> [Problem to solve]: Give all the data again exactly.

■ ■ ■ ■ ■

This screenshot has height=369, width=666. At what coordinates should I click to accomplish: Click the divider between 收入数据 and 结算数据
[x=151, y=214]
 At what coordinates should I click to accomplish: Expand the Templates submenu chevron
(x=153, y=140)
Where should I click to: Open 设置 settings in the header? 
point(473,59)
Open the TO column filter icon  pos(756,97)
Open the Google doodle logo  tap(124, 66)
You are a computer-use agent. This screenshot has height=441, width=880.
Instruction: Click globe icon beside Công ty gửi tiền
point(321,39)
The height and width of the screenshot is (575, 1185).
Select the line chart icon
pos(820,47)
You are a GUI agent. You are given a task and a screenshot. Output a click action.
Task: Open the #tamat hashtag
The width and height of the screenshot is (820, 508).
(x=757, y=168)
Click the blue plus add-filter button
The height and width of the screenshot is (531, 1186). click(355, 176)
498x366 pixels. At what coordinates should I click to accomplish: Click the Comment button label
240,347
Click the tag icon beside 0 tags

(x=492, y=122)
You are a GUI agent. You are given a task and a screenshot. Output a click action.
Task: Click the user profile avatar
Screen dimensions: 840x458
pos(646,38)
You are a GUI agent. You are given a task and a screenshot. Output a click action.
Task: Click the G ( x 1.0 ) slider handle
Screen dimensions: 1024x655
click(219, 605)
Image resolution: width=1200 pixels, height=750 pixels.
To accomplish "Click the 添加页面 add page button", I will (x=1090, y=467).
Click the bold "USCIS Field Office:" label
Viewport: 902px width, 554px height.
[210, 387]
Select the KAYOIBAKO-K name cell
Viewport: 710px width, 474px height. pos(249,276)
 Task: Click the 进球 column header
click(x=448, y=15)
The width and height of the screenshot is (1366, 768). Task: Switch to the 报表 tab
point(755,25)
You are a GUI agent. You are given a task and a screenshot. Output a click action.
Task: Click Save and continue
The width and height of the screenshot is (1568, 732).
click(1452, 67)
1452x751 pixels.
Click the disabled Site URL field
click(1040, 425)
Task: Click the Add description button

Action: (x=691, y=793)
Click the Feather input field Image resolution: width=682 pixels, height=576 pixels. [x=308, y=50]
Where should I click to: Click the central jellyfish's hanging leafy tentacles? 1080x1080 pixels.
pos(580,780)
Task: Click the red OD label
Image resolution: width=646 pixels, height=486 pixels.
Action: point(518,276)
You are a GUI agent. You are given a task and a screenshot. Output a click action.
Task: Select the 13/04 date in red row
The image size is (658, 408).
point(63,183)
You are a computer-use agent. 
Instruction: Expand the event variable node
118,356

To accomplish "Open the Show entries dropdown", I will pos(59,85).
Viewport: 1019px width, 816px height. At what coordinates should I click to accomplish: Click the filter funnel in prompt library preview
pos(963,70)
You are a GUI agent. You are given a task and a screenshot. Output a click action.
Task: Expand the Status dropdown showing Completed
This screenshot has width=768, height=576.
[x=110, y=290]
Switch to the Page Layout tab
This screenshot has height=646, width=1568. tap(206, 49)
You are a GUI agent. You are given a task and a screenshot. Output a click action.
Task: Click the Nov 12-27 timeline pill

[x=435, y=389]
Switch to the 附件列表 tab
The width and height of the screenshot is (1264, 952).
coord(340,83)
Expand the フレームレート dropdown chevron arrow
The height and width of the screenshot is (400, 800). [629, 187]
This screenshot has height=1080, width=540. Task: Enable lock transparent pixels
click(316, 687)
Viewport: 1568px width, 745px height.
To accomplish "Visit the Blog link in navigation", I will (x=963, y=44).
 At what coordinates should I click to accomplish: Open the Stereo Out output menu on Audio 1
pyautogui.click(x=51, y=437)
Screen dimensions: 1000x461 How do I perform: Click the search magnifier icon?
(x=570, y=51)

■ ■ ■ ■ ■

> [Solution]:
This screenshot has height=369, width=666. At what coordinates should I click to accomplish: Click the divider between 收入数据 and 结算数据
[x=151, y=214]
 At what coordinates should I click to accomplish: Expand the Templates submenu chevron
(x=153, y=140)
Where should I click to: Open 设置 settings in the header? 
point(473,59)
Open the TO column filter icon  pos(756,97)
Open the Google doodle logo  tap(124, 66)
You are a computer-use agent. This screenshot has height=441, width=880.
Instruction: Click globe icon beside Công ty gửi tiền
point(321,39)
The height and width of the screenshot is (575, 1185).
Select the line chart icon
pos(820,47)
You are a GUI agent. You are given a task and a screenshot. Output a click action.
Task: Open the #tamat hashtag
The width and height of the screenshot is (820, 508).
(x=757, y=168)
Click the blue plus add-filter button
The height and width of the screenshot is (531, 1186). click(355, 176)
498x366 pixels. At what coordinates should I click to accomplish: Click the Comment button label
240,347
Click the tag icon beside 0 tags

(x=492, y=122)
You are a GUI agent. You are given a task and a screenshot. Output a click action.
Task: Click the user profile avatar
Screen dimensions: 840x458
pos(646,38)
You are a GUI agent. You are given a task and a screenshot. Output a click action.
Task: Click the G ( x 1.0 ) slider handle
Screen dimensions: 1024x655
click(219, 605)
Image resolution: width=1200 pixels, height=750 pixels.
To accomplish "Click the 添加页面 add page button", I will (x=1090, y=467).
Click the bold "USCIS Field Office:" label
Viewport: 902px width, 554px height.
[210, 387]
Select the KAYOIBAKO-K name cell
Viewport: 710px width, 474px height. pos(249,276)
 Task: Click the 进球 column header
click(x=448, y=15)
The width and height of the screenshot is (1366, 768). Task: Switch to the 报表 tab
point(755,25)
You are a GUI agent. You are given a task and a screenshot. Output a click action.
Task: Click Save and continue
The width and height of the screenshot is (1568, 732).
click(1452, 67)
1452x751 pixels.
Click the disabled Site URL field
click(1040, 425)
Task: Click the Add description button

Action: (x=691, y=793)
Click the Feather input field Image resolution: width=682 pixels, height=576 pixels. [x=308, y=50]
Where should I click to: Click the central jellyfish's hanging leafy tentacles? 1080x1080 pixels.
pos(580,780)
Task: Click the red OD label
Image resolution: width=646 pixels, height=486 pixels.
Action: point(518,276)
You are a GUI agent. You are given a task and a screenshot. Output a click action.
Task: Select the 13/04 date in red row
The image size is (658, 408).
point(63,183)
You are a computer-use agent. 
Instruction: Expand the event variable node
118,356

To accomplish "Open the Show entries dropdown", I will pos(59,85).
Viewport: 1019px width, 816px height. At what coordinates should I click to accomplish: Click the filter funnel in prompt library preview
pos(963,70)
You are a GUI agent. You are given a task and a screenshot. Output a click action.
Task: Expand the Status dropdown showing Completed
This screenshot has width=768, height=576.
[x=110, y=290]
Switch to the Page Layout tab
This screenshot has height=646, width=1568. tap(206, 49)
You are a GUI agent. You are given a task and a screenshot. Output a click action.
Task: Click the Nov 12-27 timeline pill

[x=435, y=389]
Switch to the 附件列表 tab
The width and height of the screenshot is (1264, 952).
coord(340,83)
Expand the フレームレート dropdown chevron arrow
The height and width of the screenshot is (400, 800). [629, 187]
This screenshot has height=1080, width=540. Task: Enable lock transparent pixels
click(316, 687)
Viewport: 1568px width, 745px height.
To accomplish "Visit the Blog link in navigation", I will (x=963, y=44).
 At what coordinates should I click to accomplish: Open the Stereo Out output menu on Audio 1
pyautogui.click(x=51, y=437)
Screen dimensions: 1000x461 How do I perform: Click the search magnifier icon?
(x=570, y=51)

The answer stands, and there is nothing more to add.